First in, First out (FIFO) is an inventory valuation method used to determine the cost of goods sold (COGS) and the value of ending inventory. Under the FIFO method, the first items purchased or produced are assumed to be the first ones sold or used, hence the name “first in, first out.”

Key principles of the FIFO method include:

Sequential Sale or Usage: FIFO assumes that inventory items are sold or used in the order they are acquired or produced. Therefore, the cost of the oldest inventory (earliest purchases) is matched with revenue first, followed by the cost of the newer inventory.

Cost of Goods Sold (COGS): The cost of goods sold under the FIFO method is calculated by multiplying the quantity of goods sold during a specific period by the unit cost of the oldest inventory on hand at the time of sale.

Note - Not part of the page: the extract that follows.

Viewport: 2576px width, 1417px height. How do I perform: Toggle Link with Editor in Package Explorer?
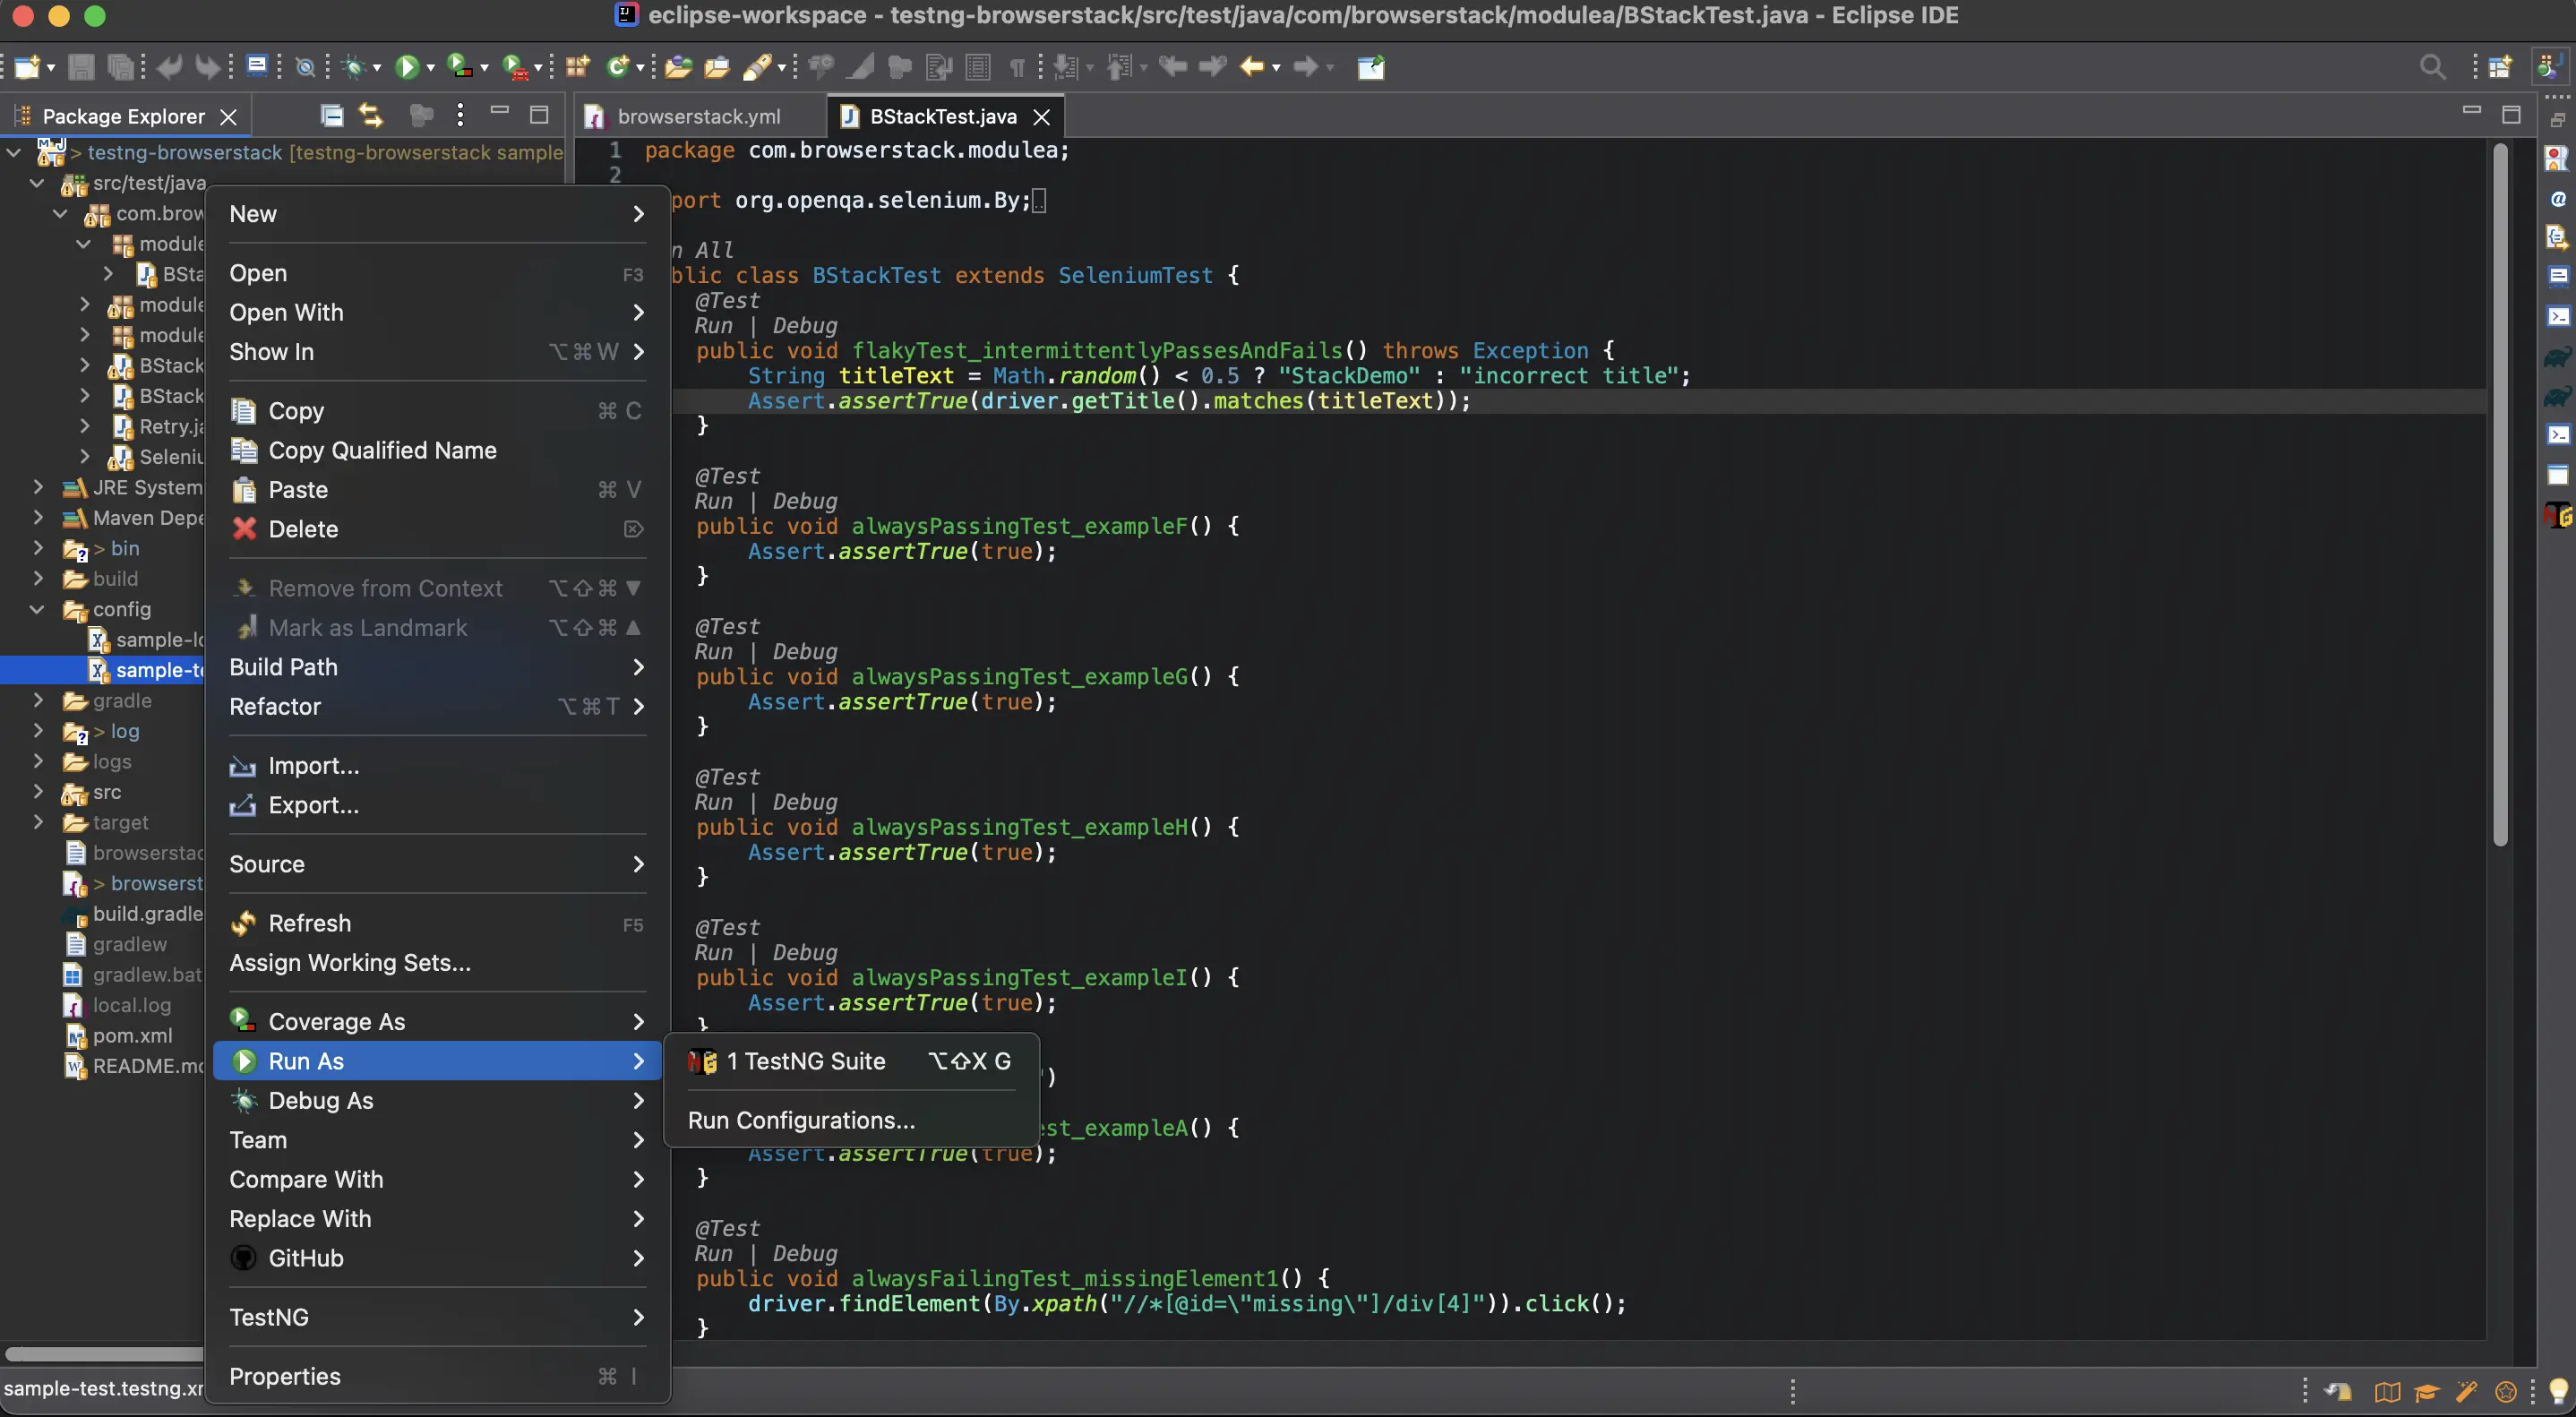click(x=371, y=115)
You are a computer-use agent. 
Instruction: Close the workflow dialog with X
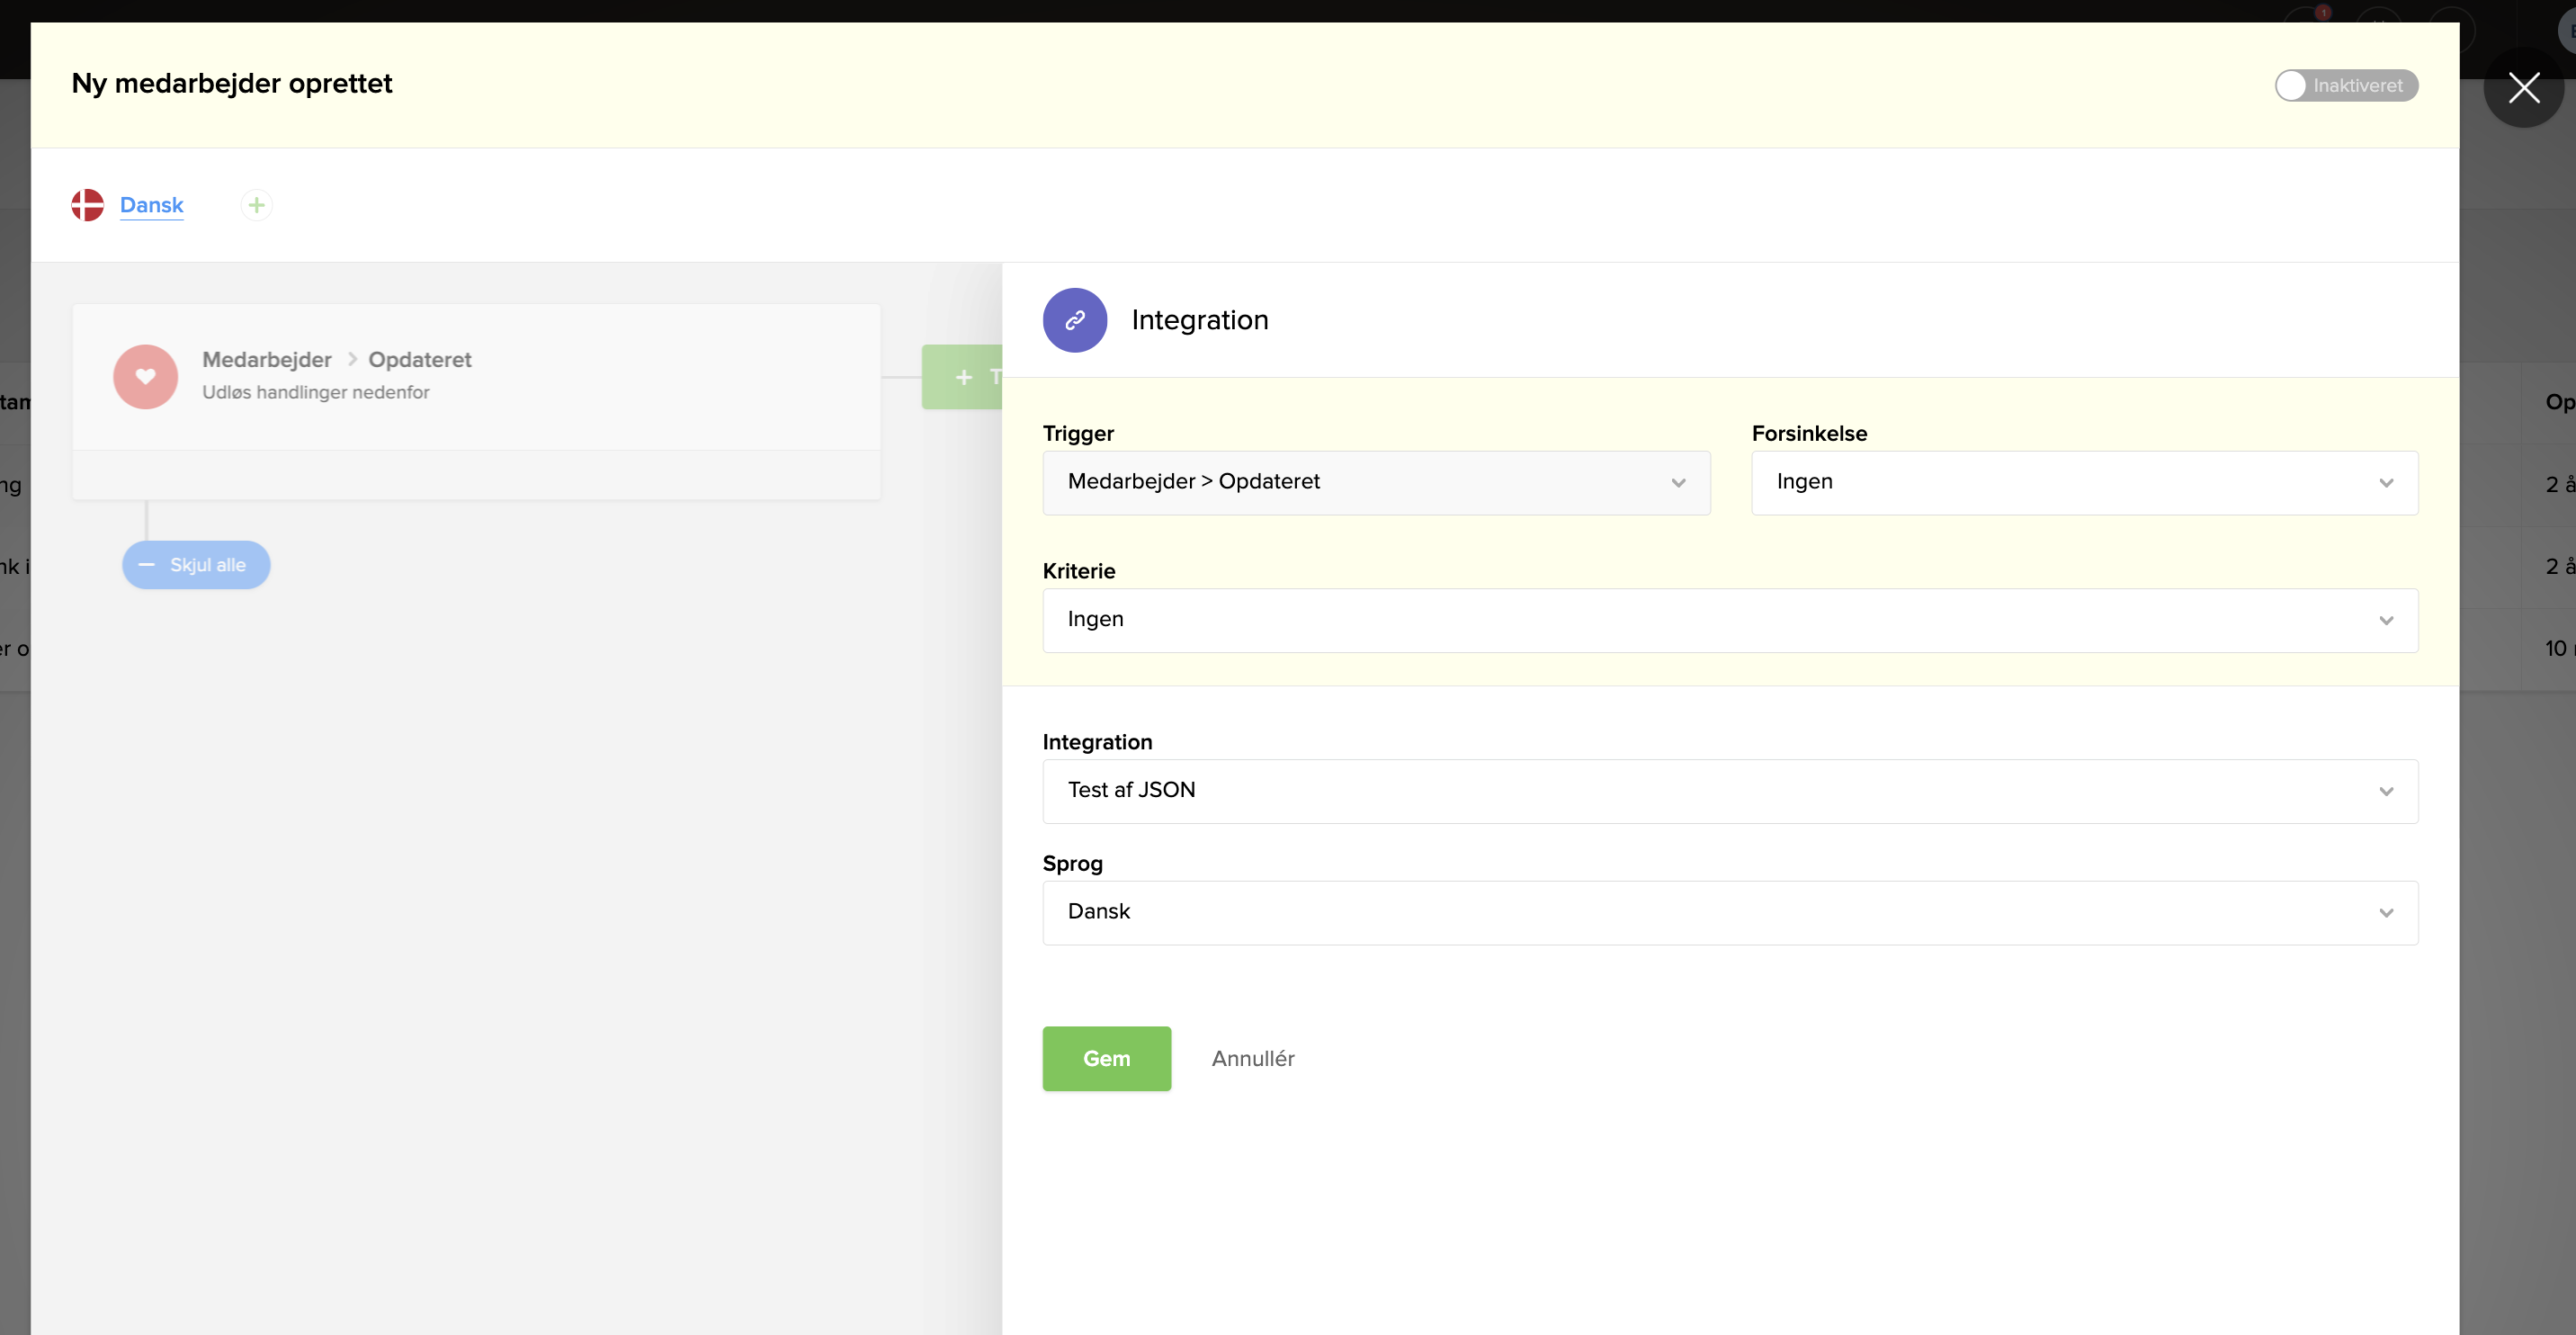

Ending Inventory Valuation: The value of the ending inventory is based on the cost of the most recent inventory purchases, as the older inventory is assumed to have been sold first. The ending inventory is valued at the cost of the remaining units on hand at the end of the accounting period.

Income Statement Impact: Using the FIFO method typically results in a higher reported net income during periods of rising prices because the cost of goods sold is based on older, lower-cost inventory, leaving newer, higher-cost inventory in ending inventory. This leads to lower COGS and higher gross profit, resulting in higher net income.